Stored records
• • •

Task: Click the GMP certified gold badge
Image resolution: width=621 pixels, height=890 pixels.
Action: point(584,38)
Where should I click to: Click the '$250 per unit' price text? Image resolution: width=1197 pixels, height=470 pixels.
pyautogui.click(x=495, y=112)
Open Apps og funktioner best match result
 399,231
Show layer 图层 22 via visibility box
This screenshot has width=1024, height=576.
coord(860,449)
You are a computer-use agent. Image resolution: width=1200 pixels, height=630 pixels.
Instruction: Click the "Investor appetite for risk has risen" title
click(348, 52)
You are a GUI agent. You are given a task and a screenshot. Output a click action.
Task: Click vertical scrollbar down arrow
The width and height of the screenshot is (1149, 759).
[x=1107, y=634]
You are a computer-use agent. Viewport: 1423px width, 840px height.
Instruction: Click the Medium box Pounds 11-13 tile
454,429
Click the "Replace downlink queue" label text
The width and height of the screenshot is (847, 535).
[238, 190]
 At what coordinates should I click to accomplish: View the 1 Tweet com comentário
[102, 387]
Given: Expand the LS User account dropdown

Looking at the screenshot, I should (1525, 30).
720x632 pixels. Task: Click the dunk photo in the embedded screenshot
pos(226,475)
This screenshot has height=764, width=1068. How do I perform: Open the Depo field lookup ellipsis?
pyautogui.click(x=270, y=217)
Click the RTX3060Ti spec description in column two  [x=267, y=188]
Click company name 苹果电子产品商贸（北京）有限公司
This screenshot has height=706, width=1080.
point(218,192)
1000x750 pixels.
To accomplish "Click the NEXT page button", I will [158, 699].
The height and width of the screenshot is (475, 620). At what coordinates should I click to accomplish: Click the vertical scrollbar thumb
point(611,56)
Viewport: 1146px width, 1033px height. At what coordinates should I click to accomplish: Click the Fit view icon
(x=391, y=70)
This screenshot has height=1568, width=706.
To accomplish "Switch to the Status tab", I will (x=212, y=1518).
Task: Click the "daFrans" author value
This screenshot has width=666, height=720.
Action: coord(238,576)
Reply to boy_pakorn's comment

• • •

#### Activity:
Every entry above must be reproduced exactly.

#### Answer for the task:
Task: Click the GMP certified gold badge
Image resolution: width=621 pixels, height=890 pixels.
Action: point(584,38)
Where should I click to: Click the '$250 per unit' price text? Image resolution: width=1197 pixels, height=470 pixels.
pyautogui.click(x=495, y=112)
Open Apps og funktioner best match result
 399,231
Show layer 图层 22 via visibility box
This screenshot has width=1024, height=576.
coord(860,449)
You are a computer-use agent. Image resolution: width=1200 pixels, height=630 pixels.
Instruction: Click the "Investor appetite for risk has risen" title
click(348, 52)
You are a GUI agent. You are given a task and a screenshot. Output a click action.
Task: Click vertical scrollbar down arrow
The width and height of the screenshot is (1149, 759).
[x=1107, y=634]
You are a computer-use agent. Viewport: 1423px width, 840px height.
Instruction: Click the Medium box Pounds 11-13 tile
454,429
Click the "Replace downlink queue" label text
The width and height of the screenshot is (847, 535).
[238, 190]
 At what coordinates should I click to accomplish: View the 1 Tweet com comentário
[102, 387]
Given: Expand the LS User account dropdown

Looking at the screenshot, I should (1525, 30).
720x632 pixels. Task: Click the dunk photo in the embedded screenshot
pos(226,475)
This screenshot has height=764, width=1068. How do I perform: Open the Depo field lookup ellipsis?
pyautogui.click(x=270, y=217)
Click the RTX3060Ti spec description in column two  [x=267, y=188]
Click company name 苹果电子产品商贸（北京）有限公司
This screenshot has height=706, width=1080.
point(218,192)
1000x750 pixels.
To accomplish "Click the NEXT page button", I will [158, 699].
The height and width of the screenshot is (475, 620). At what coordinates should I click to accomplish: Click the vertical scrollbar thumb
point(611,56)
Viewport: 1146px width, 1033px height. At what coordinates should I click to accomplish: Click the Fit view icon
(x=391, y=70)
This screenshot has height=1568, width=706.
To accomplish "Switch to the Status tab", I will (x=212, y=1518).
Task: Click the "daFrans" author value
This screenshot has width=666, height=720.
Action: coord(238,576)
Reply to boy_pakorn's comment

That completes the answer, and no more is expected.